SEÇÃO DE TEXTO

-*-

Recuperação da identidade
Para entender detalhadamente esse aumento, diz Moreira, são necessários os dados sobre natalidade e mortalidade indígena — que ainda não foram divulgados pelo IBGE.
No entanto, ao menos parte desse aumento pode ser atribuído a um grande movimento de recuperação da identidade indígena, que tem se fortalecido nos últimos anos.
“A gente tem um movimento antigo de recuperação dessa identidade, dos descendentes dos povos originários voltarem a se reconhecer, a prestar atenção nessa identidade, nessa ancestralidade”, diz Moreira.
“O movimento indígena cresceu muito, tem inovado nas estratégias de mobilização. Nenhum outro movimento social no Brasil é tão capilar, consegue ter uma mobilização tão grande na base social.”
O pesquisador afirma que o movimento conseguiu manter sua força apesar das dificuldades enfrentadas por essa população nos quatro anos de governo Bolsonaro, abertamente contrário à pauta dos povos originários.

-*-

ENTRADAS FORNECIDAS
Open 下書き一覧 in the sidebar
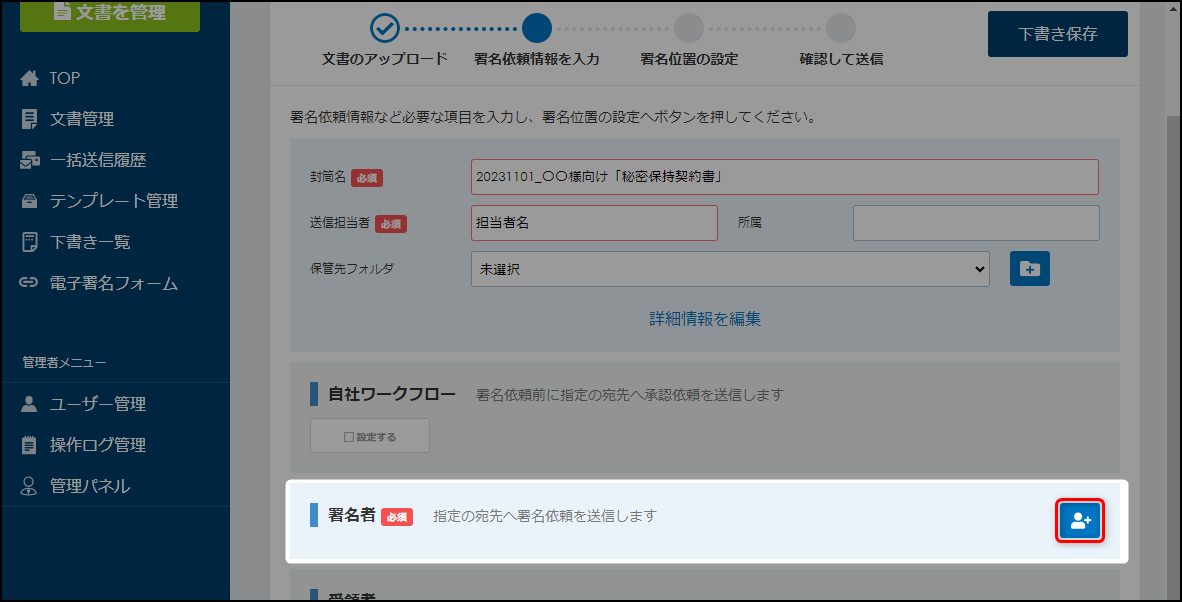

-*-

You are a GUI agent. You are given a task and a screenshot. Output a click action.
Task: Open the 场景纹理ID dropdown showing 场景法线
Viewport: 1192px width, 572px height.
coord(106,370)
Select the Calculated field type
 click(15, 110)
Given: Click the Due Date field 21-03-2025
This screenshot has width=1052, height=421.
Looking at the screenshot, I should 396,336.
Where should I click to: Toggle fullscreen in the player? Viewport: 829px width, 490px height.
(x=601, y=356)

-*-

VERIFIQUE SUA COMPREENSÃO
a: Redigite o trecho do texto sobre a identidade indígena que vai de "No entanto, ao" até "dos povos originários.".
b: Passe para o inglês esta frase do texto sobre a identidade indígena: "No entanto, ao menos parte desse aumento pode ser atribuído a um grande movimento de recuperação da identidade indígena, que tem se fortalecido nos últimos anos."
c: Por favor, escreva a continuação do texto sobre a identidade indígena a partir da última frase apresentada.
As entradas não precisam ser consultadas.

RESULTADOS DO EXERCÍCIO
a:
No entanto, ao menos parte desse aumento pode ser atribuído a um grande movimento de recuperação da identidade indígena, que tem se fortalecido nos últimos anos.
“A gente tem um movimento antigo de recuperação dessa identidade, dos descendentes dos povos originários voltarem a se reconhecer, a prestar atenção nessa identidade, nessa ancestralidade”, diz Moreira.
“O movimento indígena cresceu muito, tem inovado nas estratégias de mobilização. Nenhum outro movimento social no Brasil é tão capilar, consegue ter uma mobilização tão grande na base social.”
O pesquisador afirma que o movimento conseguiu manter sua força apesar das dificuldades enfrentadas por essa população nos quatro anos de governo Bolsonaro, abertamente contrário à pauta dos povos originários.

b: However, at least part of this increase can be attributed to a large movement to reclaim Indigenous identity, which has grown stronger in recent years.

c:
“Apesar dos quatro anos de ataque aos direitos, a atuação do movimento indígena teve o efeito de produzir segurança para que a população recupere essa identidade”, diz Moreira.
Outros elementos que podem explicar esse aumento só ficarão claros com os dados de natalidade e mortalidade, explica o especialista.
“A população indígena é o grupo social que mais cresce, que tem fecundidade alta. E isso está refletido nesse dado (de aumento da população)”, diz ele.
No entanto, dentro das terras indígenas, essa população parece estar crescendo menos do que crescia antes — algo que precisa ser confirmado pelos próximos dados divulgados pelo IBGE.
Isso, segundo Moreira, pode ser resultado dos efeitos devastadores da covid dentro das terras indígenas. Segundo estudos epidemiológicos feitos pela Fiocruz, os indígenas foram um dos grupos mais vulneráveis durante a pandemia.
“Com a divulgação dos dados completos do Censo é que vamos entender melhor os efeitos demográficos da covid tanto na população indígena quanto na população geral”, afirma Tiago Moreira.
Ainda não há um calendário fechado para a divulgação dos próximos dados do Censo 2022, que começaram a ser divulgados no final de julho.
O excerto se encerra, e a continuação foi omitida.